Monday, 13 February 2012 at 10:00 Universal time saw the successful launch of the first Vega by the European Space Agency (ESA), putting 2 scientific satellites and 7 picosatellites into orbit. Thanks to this historic success, Arianespace now has the largest range of commercial launch services.

Vega, the new European launcher

Vega has been designed to launch payloads of up to 1 500 kg at an altitude of 700 km. This means that Europe now has a new vehicle to launch all its scientific and institutional missions. After the success of this maiden launch, Arianespace will be in charge of the commercialisation and exploitation of Vega.

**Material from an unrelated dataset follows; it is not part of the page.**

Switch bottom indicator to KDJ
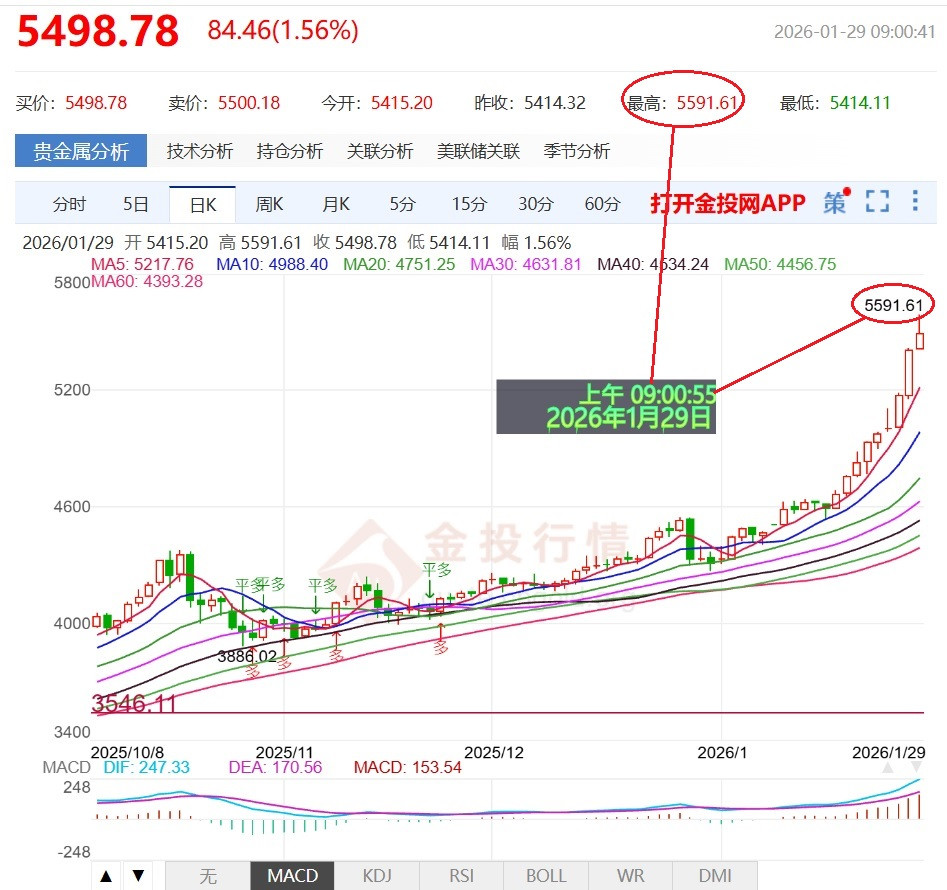 point(376,875)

With Ariane 5, Soyuz, and now Vega, all of which are operated from the GuianaSpaceCenter, Arianespace is the only launch service and solutions company that can place any payload into any orbit: telecommunications satellites, scientific or Earth observation satellites, constellations and missions to the International Space Station.

A historic success

Following this historic success, Jean-Yves Le Gall, Chairman and CEO of Arianespace said: “Bravo Europe! Congratulations to the European Space Agency, to the Italian Space Agency, to the Centre National d’Etudes Spatiales and to all our industrials partners. This success comes after 9 years of cooperative development. Well doneEurope!”

Even before this first launch Arianespace and ESA had already signed the first commercial launch service and solutions contract, for the European Union launch of Sentinel-2 and Sentinel-3 spacecraft on Vega.

About Arianespace

Arianespace is the world’s leading launch service & solutions company, providing innovation to its customers since 1980. Backed by 21 shareholders and the European Space Agency, Arianespace offers an international workforce renowned for a culture of commitment and excellence. As of 13 February 2012, Arianespace had performed 204 Ariane launches (298 payloads), 26 Soyuz launches (24 at Baikonur with Starsem and 2 at the Guiana Space Center) and had prepared the first launch of Vega. It has a backlog of 23 Ariane 5, 15 Soyuz and 2 Vega launches, equal to more than three years of business.